Sometimes medication is an option as well. Oral diabetes drugs such as metformin (Glucophage) and rosiglitazone (Avandia) may reduce the risk of type 2 diabetes — but healthy lifestyle choices remain essential.
Type 2 diabetes is a serious disease. Following your diabetes treatment plan takes round-the-clock commitment. But your efforts are worthwhile. Careful management of type 2 diabetes can reduce your risk of serious — even life-threatening — complications. Consider these 10 tips:
- Make a commitment to managing your diabetes. Learn all you can about type 2 diabetes. Make healthy eating and physical activity part of your daily routine. Establish a relationship with a diabetes educator, and ask your diabetes treatment team for help when you need it.
- Identify yourself. Wear a tag or bracelet that says you have diabetes. Keep a glucagon kit nearby in case of a low blood sugar emergency — and make sure your friends and loved ones know how to use it.
- Schedule a yearly physical and regular eye exams. Your regular diabetes checkups aren’t meant to replace yearly physicals or routine eye exams. During the physical, your doctor will look for any diabetes-related complications, as well as screen for other medical problems. Your eye care specialist will check for signs of retinal damage, cataracts and glaucoma.
- Keep your immunizations up-to-date. High blood sugar can weaken your immune system. Get a flu shot every year, and get a tetanus booster shot every 10 years. Your doctor may recommend the pneumonia vaccine or other immunizations as well.
- Take care of your teeth. Diabetes may leave you prone to gum infections. Brush your teeth at least twice a day, floss your teeth once a day, and schedule dental exams at least twice a year. Consult your dentist right away if your gums bleed or look red or swollen.
- Pay attention to your feet. Wash your feet daily in lukewarm water. Dry them gently, especially between the toes, and moisturize with lotion. Check your feet every day for blisters, cuts, sores, redness or swelling. Consult your doctor if you have a sore or other foot problem that doesn’t start to heal within a few days.
- Keep your blood pressure and cholesterol under control. Eating healthy foods and exercising regularly can go a long way toward controlling high blood pressure and cholesterol. Medication may be needed, too.
- If you smoke or use other types of tobacco, ask your doctor to help you quit. Smoking increases your risk of various diabetes complications, including heart attack, stroke, nerve damage and kidney disease. In fact, smokers who have diabetes are three times more likely to die of cardiovascular disease than are nonsmokers who have diabetes, according to the American Diabetes Association. Talk to your doctor about ways to stop smoking or to stop using other types of tobacco.
- If you drink alcohol, do so responsibly. Alcohol can cause either high or low blood sugar, depending on how much you drink and if you eat at the same time. If you choose to drink, do so only in moderation and always with a meal. Remember to include the calories from any alcohol you drink in your daily calorie count.

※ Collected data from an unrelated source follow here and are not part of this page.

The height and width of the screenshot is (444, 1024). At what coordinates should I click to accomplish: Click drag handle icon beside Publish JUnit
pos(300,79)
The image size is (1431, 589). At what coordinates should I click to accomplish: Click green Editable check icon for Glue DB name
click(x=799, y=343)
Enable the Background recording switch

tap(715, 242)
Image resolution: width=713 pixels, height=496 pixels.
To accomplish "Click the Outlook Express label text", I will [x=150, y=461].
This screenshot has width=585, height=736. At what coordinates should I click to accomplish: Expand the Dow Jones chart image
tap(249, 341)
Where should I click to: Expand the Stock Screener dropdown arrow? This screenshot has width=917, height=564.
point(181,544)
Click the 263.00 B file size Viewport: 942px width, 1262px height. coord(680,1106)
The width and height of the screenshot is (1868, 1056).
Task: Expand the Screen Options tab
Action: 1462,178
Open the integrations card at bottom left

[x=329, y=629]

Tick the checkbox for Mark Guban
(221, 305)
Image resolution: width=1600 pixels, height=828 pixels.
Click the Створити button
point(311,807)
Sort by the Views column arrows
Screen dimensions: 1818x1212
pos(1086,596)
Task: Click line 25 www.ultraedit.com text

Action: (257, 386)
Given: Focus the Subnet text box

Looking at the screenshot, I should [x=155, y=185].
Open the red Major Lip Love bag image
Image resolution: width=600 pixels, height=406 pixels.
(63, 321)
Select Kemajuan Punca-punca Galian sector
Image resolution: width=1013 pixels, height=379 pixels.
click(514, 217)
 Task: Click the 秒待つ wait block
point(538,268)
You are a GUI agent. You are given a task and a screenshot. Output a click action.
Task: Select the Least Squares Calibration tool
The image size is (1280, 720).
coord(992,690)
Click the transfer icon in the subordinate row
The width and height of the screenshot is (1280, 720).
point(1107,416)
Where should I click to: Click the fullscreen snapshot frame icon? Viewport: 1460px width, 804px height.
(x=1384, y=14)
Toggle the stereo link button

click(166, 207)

- Take stress seriously. If you’re stressed, it’s easy to abandon your usual diabetes management routine. The hormones your body may produce in response to prolonged stress may prevent insulin from working properly, which only makes matters worse. To take control, set limits. Prioritize your tasks. Learn relaxation techniques. Get plenty of sleep.
Above all, stay positive. Diabetes is a serious disease, but it can be controlled. If you’re willing to do your part, you can enjoy an active, healthy life with type 2 diabetes.